AfriqueEnvironnement

Africa’s Vulnerability and the Road Ahead from COP27 to COP28

Across Africa, from the dry Sahara to the green Congo rainforests, a serious climate crisis is unfolding. This crisis knows no borders and puts at risk the balance of ecosystems, the well-being of societies, and the economies that sustain them. As we look at the aftermath of COP27 and ahead to COP28, it is crucial to understand the unique challenges Africa faces and to explore the way forward.

This article lays the groundwork for an in-depth exploration of Africa’s vulnerability to climate change, underscoring its disproportionate impact despite contributing minimally to global greenhouse gas emissions. It provides insights into the historical context of climate negotiations, particularly the disparities between developed and developing nations highlighted in COP conferences. The article also delves into urgent climate action, the state of global policies, the role of renewable energy, controversies surrounding carbon capture and storage, the significance of hydrogen in industrial decarbonization, and the contentious debate over nuclear power. The article suggests a focus on the challenges and potential solutions related to funding, technology transfer, and capacity development for adaptation efforts in economically vulnerable nations. It sets the stage for an examination of COP28 in Dubai, spotlighting discussions on a « loss and damage » fund to address the financial aftermath of climate disasters. Finally, the article examines the significant role played by the Conference of Youth (COY) and academic institutions in advancing climate action.
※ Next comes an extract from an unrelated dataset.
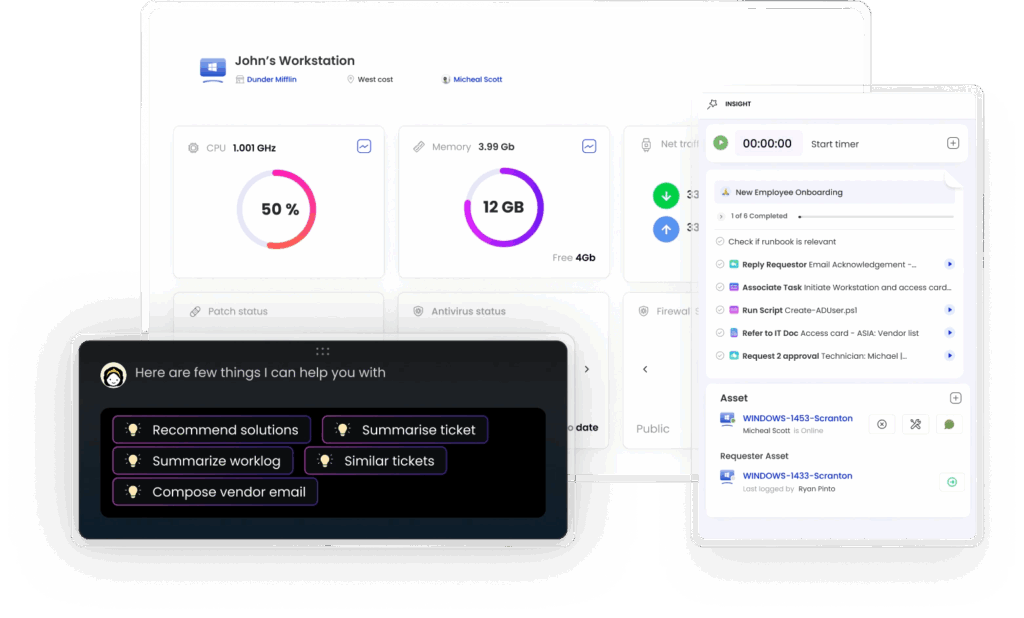Add a new asset with the plus icon
The width and height of the screenshot is (1024, 618).
(955, 398)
The Vulnerability of Africa to Climate Change
Despite contributing the least to global greenhouse gas emissions, with about 2-3% of global emissions [1], Africa bears the brunt of climate change impacts, driven by prevailing low levels of socioeconomic growth, which limit the continent’s ability to cope with the adverse effects of climate change [2, 3]. From prolonged droughts and erratic rainfall to rising sea levels and extreme weather events [4, 5], the consequences are manifold. Vulnerable ecosystems, agriculture [6], and water resources [7] face unprecedented challenges, threatening food security and livelihoods. Addressing Africa’s vulnerability is not only a matter of environmental justice but a crucial step in ensuring global climate resilience.

Historical Context of Climate Negotiations
The international community has been engaged in climate negotiations for decades, with the United Nations Framework Convention on Climate Change (UNFCCC) hosting annual conferences known as the Conference of the Parties (COP). These agreements aim to limit global temperature increases and enhance adaptation and mitigation efforts. However, the historical burden of emissions lies heavily with developed nations, while developing nations, including many in Africa, bear the brunt of the consequences [8].

COP28, hosted by the United Arab Emirates from November 30 to December 12, 2023, will be a crucial opportunity for world leaders to assess the progress made in addressing the climate crisis and negotiate climate action plans on a global scale (i.e., the “Global Stocktake” process) [9].

COP28: Charting a Course Towards 1.5°C – Evaluating Progress and Addressing Controversies
The COP28 must allow countries to take stock of the progress made since COP26, held in Glasgow in 2021. The existing global policies are expected to lead to an increase of approximately 2.7°C above pre-industrial levels. Relying solely on Nationally Determined Contributions (NDCs) would constrain the temperature rise to 2.4°C, which is well beyond the 1.5°C target set by the Paris Agreement [10].

It remains feasible to cap the temperature increase at 1.5°C and avert the most severe impacts of climate change, but only through immediate, transformative climate action. This action entails a 45% reduction in greenhouse gas emissions by 2030 compared to 2010 levels, achieving global net-zero emissions by 2050, facilitating a fair and equitable transition from fossil fuels to renewable energy sources, and escalating investments in adaptation and resilience to climate disruptions [10].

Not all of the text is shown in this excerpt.